** Opening The records block **

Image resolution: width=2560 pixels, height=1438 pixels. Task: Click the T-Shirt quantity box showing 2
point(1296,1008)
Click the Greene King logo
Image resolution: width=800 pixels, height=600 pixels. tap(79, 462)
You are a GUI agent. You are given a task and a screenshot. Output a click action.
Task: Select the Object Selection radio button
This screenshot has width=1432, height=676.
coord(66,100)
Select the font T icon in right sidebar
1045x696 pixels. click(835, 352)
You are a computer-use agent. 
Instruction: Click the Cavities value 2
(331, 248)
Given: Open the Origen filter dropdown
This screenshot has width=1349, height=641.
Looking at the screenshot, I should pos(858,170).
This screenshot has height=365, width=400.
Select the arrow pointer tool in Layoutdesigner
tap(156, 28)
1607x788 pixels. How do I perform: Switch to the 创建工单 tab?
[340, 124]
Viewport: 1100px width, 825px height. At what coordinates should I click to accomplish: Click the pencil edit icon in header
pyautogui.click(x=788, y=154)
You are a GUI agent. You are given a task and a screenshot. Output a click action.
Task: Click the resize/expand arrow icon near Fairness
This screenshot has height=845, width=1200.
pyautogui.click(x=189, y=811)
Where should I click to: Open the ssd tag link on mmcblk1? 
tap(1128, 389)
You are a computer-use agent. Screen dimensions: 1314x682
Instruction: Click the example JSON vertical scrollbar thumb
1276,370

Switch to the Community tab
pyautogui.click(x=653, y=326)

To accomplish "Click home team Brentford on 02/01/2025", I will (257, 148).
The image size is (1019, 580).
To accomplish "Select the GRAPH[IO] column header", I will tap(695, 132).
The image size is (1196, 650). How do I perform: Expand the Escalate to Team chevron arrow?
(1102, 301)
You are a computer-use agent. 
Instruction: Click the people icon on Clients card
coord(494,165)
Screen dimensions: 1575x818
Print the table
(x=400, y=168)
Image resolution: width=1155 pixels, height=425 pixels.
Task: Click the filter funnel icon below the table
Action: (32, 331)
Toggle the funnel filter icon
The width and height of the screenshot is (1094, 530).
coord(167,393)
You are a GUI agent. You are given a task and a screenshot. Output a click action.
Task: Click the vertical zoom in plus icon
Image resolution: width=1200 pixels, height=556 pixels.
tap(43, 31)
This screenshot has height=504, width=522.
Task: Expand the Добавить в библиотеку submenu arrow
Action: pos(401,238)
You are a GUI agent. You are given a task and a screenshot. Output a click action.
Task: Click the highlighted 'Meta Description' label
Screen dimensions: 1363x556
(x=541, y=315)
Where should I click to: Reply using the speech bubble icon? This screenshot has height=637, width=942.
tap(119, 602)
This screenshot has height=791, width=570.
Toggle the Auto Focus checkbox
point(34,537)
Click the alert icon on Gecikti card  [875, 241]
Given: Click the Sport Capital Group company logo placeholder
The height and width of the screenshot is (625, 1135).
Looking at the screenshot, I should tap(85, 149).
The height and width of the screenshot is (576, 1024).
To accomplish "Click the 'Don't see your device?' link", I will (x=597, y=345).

** Closing The records block **

▸ **Exercise details**: Return the listing in full, matching each word exactly.

▸ **Reply**:
Image resolution: width=2560 pixels, height=1438 pixels. Task: Click the T-Shirt quantity box showing 2
point(1296,1008)
Click the Greene King logo
Image resolution: width=800 pixels, height=600 pixels. tap(79, 462)
You are a GUI agent. You are given a task and a screenshot. Output a click action.
Task: Select the Object Selection radio button
This screenshot has width=1432, height=676.
coord(66,100)
Select the font T icon in right sidebar
1045x696 pixels. click(835, 352)
You are a computer-use agent. 
Instruction: Click the Cavities value 2
(331, 248)
Given: Open the Origen filter dropdown
This screenshot has width=1349, height=641.
Looking at the screenshot, I should pos(858,170).
This screenshot has height=365, width=400.
Select the arrow pointer tool in Layoutdesigner
tap(156, 28)
1607x788 pixels. How do I perform: Switch to the 创建工单 tab?
[340, 124]
Viewport: 1100px width, 825px height. At what coordinates should I click to accomplish: Click the pencil edit icon in header
pyautogui.click(x=788, y=154)
You are a GUI agent. You are given a task and a screenshot. Output a click action.
Task: Click the resize/expand arrow icon near Fairness
This screenshot has height=845, width=1200.
pyautogui.click(x=189, y=811)
Where should I click to: Open the ssd tag link on mmcblk1? 
tap(1128, 389)
You are a computer-use agent. Screen dimensions: 1314x682
Instruction: Click the example JSON vertical scrollbar thumb
1276,370

Switch to the Community tab
pyautogui.click(x=653, y=326)

To accomplish "Click home team Brentford on 02/01/2025", I will (257, 148).
The image size is (1019, 580).
To accomplish "Select the GRAPH[IO] column header", I will tap(695, 132).
The image size is (1196, 650). How do I perform: Expand the Escalate to Team chevron arrow?
(1102, 301)
You are a computer-use agent. 
Instruction: Click the people icon on Clients card
coord(494,165)
Screen dimensions: 1575x818
Print the table
(x=400, y=168)
Image resolution: width=1155 pixels, height=425 pixels.
Task: Click the filter funnel icon below the table
Action: (32, 331)
Toggle the funnel filter icon
The width and height of the screenshot is (1094, 530).
coord(167,393)
You are a GUI agent. You are given a task and a screenshot. Output a click action.
Task: Click the vertical zoom in plus icon
Image resolution: width=1200 pixels, height=556 pixels.
tap(43, 31)
This screenshot has height=504, width=522.
Task: Expand the Добавить в библиотеку submenu arrow
Action: pos(401,238)
You are a GUI agent. You are given a task and a screenshot. Output a click action.
Task: Click the highlighted 'Meta Description' label
Screen dimensions: 1363x556
(x=541, y=315)
Where should I click to: Reply using the speech bubble icon? This screenshot has height=637, width=942.
tap(119, 602)
This screenshot has height=791, width=570.
Toggle the Auto Focus checkbox
point(34,537)
Click the alert icon on Gecikti card  [875, 241]
Given: Click the Sport Capital Group company logo placeholder
The height and width of the screenshot is (625, 1135).
Looking at the screenshot, I should tap(85, 149).
The height and width of the screenshot is (576, 1024).
To accomplish "Click the 'Don't see your device?' link", I will (x=597, y=345).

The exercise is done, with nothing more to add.